De entre los 105 productos analizados, únicamente 89 (85 %) de ellos mencionaban en la etiqueta la cantidad de CBD en miligramos. De los 89 productos, 16 (18 %) contenían menos CBD que la cantidad declarada, 52 (58 %) contenían más CBD que lo declarado, y 21 (24 %) contenían la misma cantidad de CBD declarada en la etiqueta. Si bien la información sobre el contenido de CBD difería considerablemente, en promedio, los productos comprados en los establecimientos comerciales contenían un 21 % más de CBD que la cantidad declarada en la etiqueta y aquellos comprados por internet contenían un 10 % más de CBD que lo declarado.

En cuanto a la presencia de THC, esta sustancia se detectó en 37 (35 %) de los 105 productos, en cantidades que no sobrepasaban los límites establecidos por la ley. Cuatro (11 %) de los 37 productos anunciaban que no contenían THC, 14 (38 %) anunciaban que contenían menos de 0,3 % de dicha sustancia, y 19 (51 %) no declaraban información alguna en la etiqueta sobre la presencia de THC.

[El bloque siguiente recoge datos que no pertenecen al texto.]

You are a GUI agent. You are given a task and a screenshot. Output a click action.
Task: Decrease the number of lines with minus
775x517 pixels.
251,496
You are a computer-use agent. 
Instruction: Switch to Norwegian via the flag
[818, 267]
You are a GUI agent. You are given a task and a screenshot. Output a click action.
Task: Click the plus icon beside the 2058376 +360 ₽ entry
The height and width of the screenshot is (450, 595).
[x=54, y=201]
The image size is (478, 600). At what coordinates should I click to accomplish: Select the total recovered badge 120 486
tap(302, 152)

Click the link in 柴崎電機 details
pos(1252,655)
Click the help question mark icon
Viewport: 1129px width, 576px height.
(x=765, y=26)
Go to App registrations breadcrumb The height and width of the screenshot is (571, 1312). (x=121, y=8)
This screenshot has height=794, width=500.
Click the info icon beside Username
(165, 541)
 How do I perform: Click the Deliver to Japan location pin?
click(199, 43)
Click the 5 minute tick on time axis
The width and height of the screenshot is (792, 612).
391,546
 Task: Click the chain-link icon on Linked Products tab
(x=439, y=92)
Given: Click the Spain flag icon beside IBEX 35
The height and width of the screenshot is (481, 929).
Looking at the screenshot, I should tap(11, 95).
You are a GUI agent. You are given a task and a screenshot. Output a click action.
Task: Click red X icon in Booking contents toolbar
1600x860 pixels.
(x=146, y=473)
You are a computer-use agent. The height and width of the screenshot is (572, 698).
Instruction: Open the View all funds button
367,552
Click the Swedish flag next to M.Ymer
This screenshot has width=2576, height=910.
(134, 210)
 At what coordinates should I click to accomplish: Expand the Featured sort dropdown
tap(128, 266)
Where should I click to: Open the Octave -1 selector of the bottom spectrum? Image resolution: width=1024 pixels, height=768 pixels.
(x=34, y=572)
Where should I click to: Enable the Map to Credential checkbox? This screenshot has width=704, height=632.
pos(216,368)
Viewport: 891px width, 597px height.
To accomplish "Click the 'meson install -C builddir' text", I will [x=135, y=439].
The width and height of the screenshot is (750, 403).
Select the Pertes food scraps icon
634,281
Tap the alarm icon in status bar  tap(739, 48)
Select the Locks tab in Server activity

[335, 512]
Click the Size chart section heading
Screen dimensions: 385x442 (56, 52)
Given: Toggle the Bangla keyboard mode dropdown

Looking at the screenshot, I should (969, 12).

De entre los 105 productos, 29 (28 %) afirmaron que tenían propiedades terapéuticas, principalmente para aliviar el dolor y la inflamación, y 15 (14 %) declararon que tenían propiedades estéticas; p. ej. que reducían las arrugas o que hidrataban o mejoraban la salud de la piel. Cuarenta y nueve (47 %) de los productos analizados indicaban en la etiqueta que no contaban con la autorización de la FDA, no obstante, los otros 56 (53 %) no hacían ninguna declaración al respecto. El Dr. Spindle aclara que “la FDA no ha autorizado la comercialización de productos con CBD para tratar ninguna de las afecciones declaradas en los productos que se analizaron”.

“Los resultados de nuestro estudio evidencian la discrepancia entre la información en las etiquetas y las sustancias químicas contenidas en los productos con CBD, por lo que resulta fundamental regular y vigilar la comercialización de estos para garantizar la seguridad del consumidor”, asegura el Dr. Ryan Vandrey, autor principal del estudio y catedrático de psiquiatría y ciencias conductuales en la Facultad de Medicina de la Universidad Johns Hopkins.  Los autores del estudio opinan que los productos con CBD deben cumplir con normas de calidad, de manera que los consumidores tengan la información adecuada y los elijan con pleno conocimiento y sin falsas promesas sobre propiedades y beneficios terapéuticos o estéticos. Asimismo, también instan a las personas a que consulten con el médico antes de empezar cualquier tipo de tratamiento con productos que contienen CBD.